SA Forum is an invited essay from experts on topical issues in science and technology.
“We live in a connected world” is a well-worn axiom. Even so, few people realize the true extent of that interconnectivity. Networking giant Cisco Systems estimates that by 2015 as many as 15 billion devices will be connected to the Internet—more than double the world’s population. One forecast suggests that the number of such devices will reach 50 billion by 2050, and that is almost certainly an underestimate. Many of those machines will interact with each other without our intervention, and often without our knowledge. When that happens, the Internet of Everything will have truly arrived.
But the Internet of Everything faces significant security challenges. It will consist of billions of devices programmed to handle multiple functions autonomously and asynchronously. Any node could be an attack vector for the entire system. Locating and containing a breach in such a dynamic, distributed system may be close to impossible. This matters because an attack on the Internet of Everything won’t simply destroy data—it will disrupt the physical world.
The Internet of Everything has been described as a transition from “Machina habilis” to “Machina sapiens”—from a world where machines respond only to human commands to one in which machines, enabled with complex algorithms and adaptive behaviors, act as intelligent agents on behalf of individuals. By carrying out tasks ranging from optimized traffic management to monitoring the health of the elderly to nuanced control of energy usage, the Internet of Everything should make the world smarter and our lives easier. It will also make it much easier for hackers to cause real-world damage.
We’ve already seen this sort of attack happen. The first came in 2010, when the Stuxnet virus targeted the systems that controlled centrifuges used in Iran’s nuclear program, causing them to spin destructively out of control. Stuxnet, which was probably a joint U.S.–Israeli venture, quickly created blowback. In August 2012 an attack on Saudi Aramco, which supplies about one tenth of the world’s oil, destroyed or compromised some 30,000 computers and 2,000 servers. The attack, which almost certainly originated in Iran, was intended to stop Aramco’s oil production. Although the hackers failed, former CIA director Leon Panetta described the attack as “probably the most destructive attack that the private sector has seen to date.”

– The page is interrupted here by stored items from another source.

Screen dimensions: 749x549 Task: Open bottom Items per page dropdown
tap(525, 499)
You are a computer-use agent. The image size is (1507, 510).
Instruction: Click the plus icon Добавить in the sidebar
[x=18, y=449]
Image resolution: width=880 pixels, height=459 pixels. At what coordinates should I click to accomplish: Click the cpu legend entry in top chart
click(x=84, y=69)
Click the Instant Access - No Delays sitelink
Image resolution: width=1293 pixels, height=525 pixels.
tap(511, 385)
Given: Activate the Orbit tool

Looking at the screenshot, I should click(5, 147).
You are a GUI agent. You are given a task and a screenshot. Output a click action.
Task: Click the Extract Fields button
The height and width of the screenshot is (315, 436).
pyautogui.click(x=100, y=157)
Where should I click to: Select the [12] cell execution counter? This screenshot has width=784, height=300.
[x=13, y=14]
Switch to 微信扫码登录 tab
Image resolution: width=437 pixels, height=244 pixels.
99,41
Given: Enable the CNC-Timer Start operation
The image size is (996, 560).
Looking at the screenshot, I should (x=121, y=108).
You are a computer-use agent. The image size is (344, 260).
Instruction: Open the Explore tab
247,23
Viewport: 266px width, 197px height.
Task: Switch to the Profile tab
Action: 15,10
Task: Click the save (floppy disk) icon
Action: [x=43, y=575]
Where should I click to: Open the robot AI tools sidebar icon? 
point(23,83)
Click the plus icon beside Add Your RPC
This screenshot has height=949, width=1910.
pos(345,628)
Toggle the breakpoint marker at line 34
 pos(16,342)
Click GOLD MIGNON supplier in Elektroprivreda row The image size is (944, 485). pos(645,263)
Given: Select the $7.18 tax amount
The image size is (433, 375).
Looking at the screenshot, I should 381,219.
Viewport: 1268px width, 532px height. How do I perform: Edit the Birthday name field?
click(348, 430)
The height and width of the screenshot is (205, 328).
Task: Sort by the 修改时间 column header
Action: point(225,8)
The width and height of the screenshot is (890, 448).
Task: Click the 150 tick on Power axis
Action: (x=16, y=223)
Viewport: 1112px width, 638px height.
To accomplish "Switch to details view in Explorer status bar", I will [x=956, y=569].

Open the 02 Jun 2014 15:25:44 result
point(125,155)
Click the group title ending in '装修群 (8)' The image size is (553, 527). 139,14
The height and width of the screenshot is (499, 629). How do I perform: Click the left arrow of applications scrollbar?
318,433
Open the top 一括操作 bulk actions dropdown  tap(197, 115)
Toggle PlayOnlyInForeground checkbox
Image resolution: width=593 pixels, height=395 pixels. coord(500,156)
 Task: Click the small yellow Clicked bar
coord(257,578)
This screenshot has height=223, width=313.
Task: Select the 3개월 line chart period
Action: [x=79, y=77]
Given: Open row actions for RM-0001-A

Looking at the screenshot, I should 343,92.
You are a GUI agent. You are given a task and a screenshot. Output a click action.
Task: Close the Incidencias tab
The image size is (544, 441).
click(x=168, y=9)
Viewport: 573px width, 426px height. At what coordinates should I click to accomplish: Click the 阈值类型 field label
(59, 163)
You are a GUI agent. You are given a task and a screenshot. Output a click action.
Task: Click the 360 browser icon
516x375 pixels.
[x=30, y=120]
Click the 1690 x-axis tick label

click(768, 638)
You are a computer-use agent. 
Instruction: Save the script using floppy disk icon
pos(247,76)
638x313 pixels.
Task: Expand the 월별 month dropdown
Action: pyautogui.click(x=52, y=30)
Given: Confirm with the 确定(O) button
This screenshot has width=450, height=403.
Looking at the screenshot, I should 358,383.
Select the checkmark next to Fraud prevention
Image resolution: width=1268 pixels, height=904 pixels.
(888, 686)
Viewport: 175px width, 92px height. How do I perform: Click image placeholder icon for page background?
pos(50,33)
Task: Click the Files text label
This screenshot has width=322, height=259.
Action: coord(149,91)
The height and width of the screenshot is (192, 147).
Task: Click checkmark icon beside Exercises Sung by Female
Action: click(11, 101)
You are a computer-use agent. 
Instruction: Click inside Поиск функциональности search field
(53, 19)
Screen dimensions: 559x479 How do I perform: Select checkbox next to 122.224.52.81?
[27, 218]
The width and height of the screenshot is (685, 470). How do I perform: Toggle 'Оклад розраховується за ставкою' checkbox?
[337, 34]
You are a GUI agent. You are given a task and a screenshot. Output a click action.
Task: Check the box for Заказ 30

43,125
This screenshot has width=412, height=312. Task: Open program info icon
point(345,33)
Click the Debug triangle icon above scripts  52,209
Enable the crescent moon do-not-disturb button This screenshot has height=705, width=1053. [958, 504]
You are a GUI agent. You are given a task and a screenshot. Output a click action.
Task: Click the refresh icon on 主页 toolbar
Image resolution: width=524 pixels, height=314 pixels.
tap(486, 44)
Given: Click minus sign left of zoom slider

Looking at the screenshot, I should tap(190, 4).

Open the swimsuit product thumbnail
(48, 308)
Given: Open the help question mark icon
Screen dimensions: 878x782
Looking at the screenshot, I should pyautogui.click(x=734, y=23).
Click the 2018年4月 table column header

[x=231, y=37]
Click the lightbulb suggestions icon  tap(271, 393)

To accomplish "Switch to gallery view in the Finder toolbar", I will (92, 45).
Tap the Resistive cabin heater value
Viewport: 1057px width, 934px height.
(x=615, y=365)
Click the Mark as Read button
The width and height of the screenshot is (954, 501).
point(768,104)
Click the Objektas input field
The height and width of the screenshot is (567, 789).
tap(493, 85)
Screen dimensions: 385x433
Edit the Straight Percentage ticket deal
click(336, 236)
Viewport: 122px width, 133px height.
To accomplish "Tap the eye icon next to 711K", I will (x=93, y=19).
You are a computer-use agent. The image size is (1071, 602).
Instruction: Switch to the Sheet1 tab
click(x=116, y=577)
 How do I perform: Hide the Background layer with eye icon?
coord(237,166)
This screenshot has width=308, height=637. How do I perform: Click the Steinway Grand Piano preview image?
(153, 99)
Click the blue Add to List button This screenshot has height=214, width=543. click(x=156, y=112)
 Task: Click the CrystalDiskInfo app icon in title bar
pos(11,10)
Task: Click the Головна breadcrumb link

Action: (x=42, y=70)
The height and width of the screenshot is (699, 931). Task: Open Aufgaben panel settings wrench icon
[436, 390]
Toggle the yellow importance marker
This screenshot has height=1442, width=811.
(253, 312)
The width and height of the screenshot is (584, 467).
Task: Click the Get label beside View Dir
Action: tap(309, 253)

The Internet of Everything exponentially increases the potential for physically destructive cyber attacks. A 2010 paper on the security and privacy of wireless tire-pressure monitoring systems showed that hackers could easily intercept and decode a system’s sensor messages, triggering false alarms or spoof warnings that could potentially harm the driver. More recent research funded by the Defense Advanced Research Projects Agency (DARPA) has demonstrated the ease with which almost all the computerized systems in today’s cars—including the steering, accelerator and brakes—can be hijacked. Another researcher discovered that a system used to operate an electronic medicine cabinet for hospital prescriptions could easily be hacked, thanks to a software flaw. The potential for remote hacking of smart objects via new and novel vectors also exists. For example, Sandia National Laboratories is developing “radar responsive” tags, about the size of the stick-on RFID tags used in retailing. The tags remain dormant until awakened by a radar pulse from as far as 19 kilometers away—and then indicate their location. The potential for abuse is not hard to envision.